El local de una empresa de parquímetros carece de licencia

Por allí pasan los trabajadores que cada día salen a poner multas. También se almacena el material para reparar los parquímetros. Es una oficina taller en Arganzuela donde vigilan a los conductores madrileños para que no aparquen donde no deben. Pero, en este caso, es el vigilante el que no tiene licencia.
Así lo dice un acta de la sección de Disciplina Urbanística del distrito de Arganzuela y lo confirmó también una portavoz municipal. No debería estar abierto, pero sigue funcionando. La oficina, una de las seis desde donde se controla el Servicio de Estacionamiento Regulado (SER), pertenece a Sufi Hixienes, concesionaria de una de las seis zonas de control en las que está dividido el mapa de parquímetros de Madrid. Una portavoz de la empresa (filial de Sacyr Vallehermoso) aseguró que sí disponen de licencia desde el 16 de marzo, pero no la remitió a este periódico. El PSOE llevará el asunto al pleno del distrito de Arganzuela de mayo.

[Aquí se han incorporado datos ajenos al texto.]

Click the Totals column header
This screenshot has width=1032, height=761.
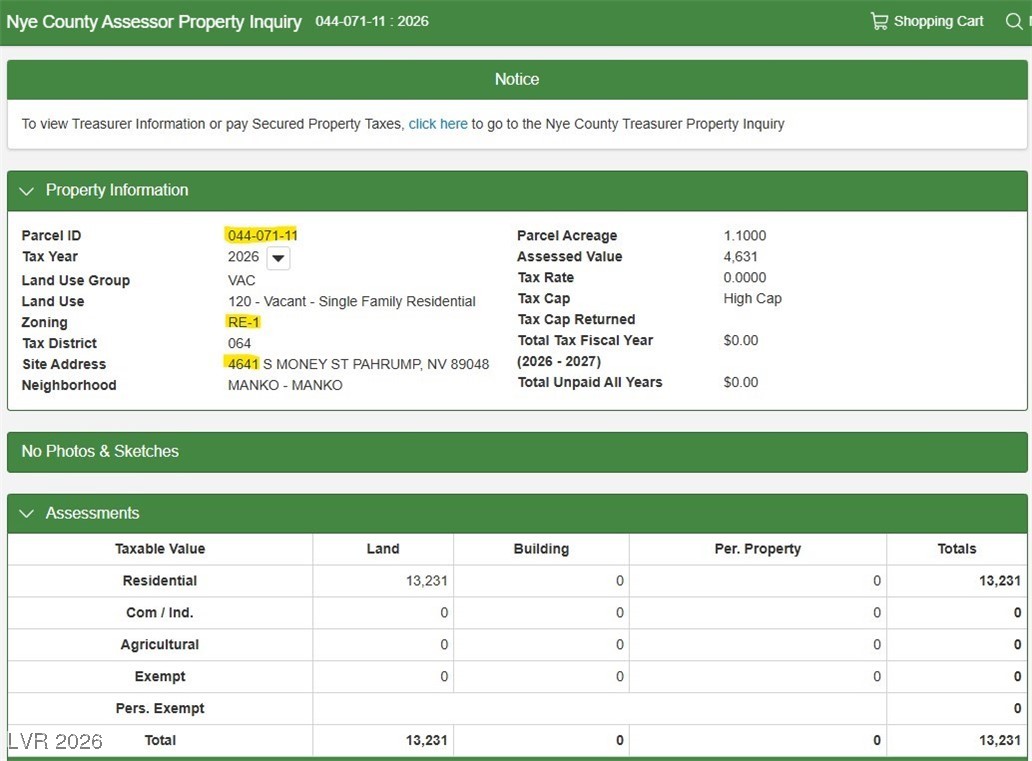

Hace casi un año, el Ayuntamiento ordenó el cese "inmediato" de la actividad en la oficina, que está en el número 53 de la calle de Peñuelas. La empresa recurrió sin éxito. Después la Policía Municipal constató la falta de licencia y se ordenó el precinto para el 16 de marzo. Pero la semana pasada seguía funcionando. Desde el Ayuntamiento explican que es porque se ha abierto un nuevo periodo de alegaciones para que la empresa ponga en regla sus papeles.
La concesionaria, formada por la unión de las empresas Sufi e Hixienes, empezó su andadura bajo sospecha en 2006. Hixienes pertenece a un ex diputado gallego del PP, amigo del concejal de Seguridad, Pedro Calvo, máximo responsable de los parquímetros en Madrid. La firma no tenía experiencia previa en el negocio de los estacionamientos, pero se quedó con parte del servicio.